(Records from a data collection)

==============================

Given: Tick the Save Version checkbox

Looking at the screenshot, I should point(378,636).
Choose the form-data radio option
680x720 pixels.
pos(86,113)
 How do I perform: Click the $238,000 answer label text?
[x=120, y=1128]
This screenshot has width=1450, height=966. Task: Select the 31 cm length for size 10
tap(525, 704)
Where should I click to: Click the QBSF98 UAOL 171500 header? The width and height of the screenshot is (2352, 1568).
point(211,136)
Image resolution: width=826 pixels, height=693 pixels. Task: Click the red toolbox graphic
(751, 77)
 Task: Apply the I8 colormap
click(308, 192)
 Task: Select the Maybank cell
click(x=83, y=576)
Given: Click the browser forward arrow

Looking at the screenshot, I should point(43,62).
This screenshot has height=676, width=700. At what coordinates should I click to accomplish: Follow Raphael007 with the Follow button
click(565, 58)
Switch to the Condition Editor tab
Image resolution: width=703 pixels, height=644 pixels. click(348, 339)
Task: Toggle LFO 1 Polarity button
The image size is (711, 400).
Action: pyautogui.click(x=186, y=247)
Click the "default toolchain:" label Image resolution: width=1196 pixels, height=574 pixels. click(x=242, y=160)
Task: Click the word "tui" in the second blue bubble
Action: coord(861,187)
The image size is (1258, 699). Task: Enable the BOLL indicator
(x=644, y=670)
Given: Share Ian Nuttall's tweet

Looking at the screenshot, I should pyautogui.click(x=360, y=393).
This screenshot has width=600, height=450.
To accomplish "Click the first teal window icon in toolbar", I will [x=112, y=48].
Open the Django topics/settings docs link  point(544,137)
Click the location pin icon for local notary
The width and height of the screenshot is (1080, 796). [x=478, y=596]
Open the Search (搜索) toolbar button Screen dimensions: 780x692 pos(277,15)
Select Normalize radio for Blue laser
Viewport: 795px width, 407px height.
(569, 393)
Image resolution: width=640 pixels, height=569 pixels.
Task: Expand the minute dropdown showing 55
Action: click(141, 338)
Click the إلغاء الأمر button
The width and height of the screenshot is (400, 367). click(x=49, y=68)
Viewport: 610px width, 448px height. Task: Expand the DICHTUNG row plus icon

==============================

Directions for this task: From the entries above, select each line containing the string "Open".

Response area:
Open the Django topics/settings docs link  point(544,137)
Open the Search (搜索) toolbar button Screen dimensions: 780x692 pos(277,15)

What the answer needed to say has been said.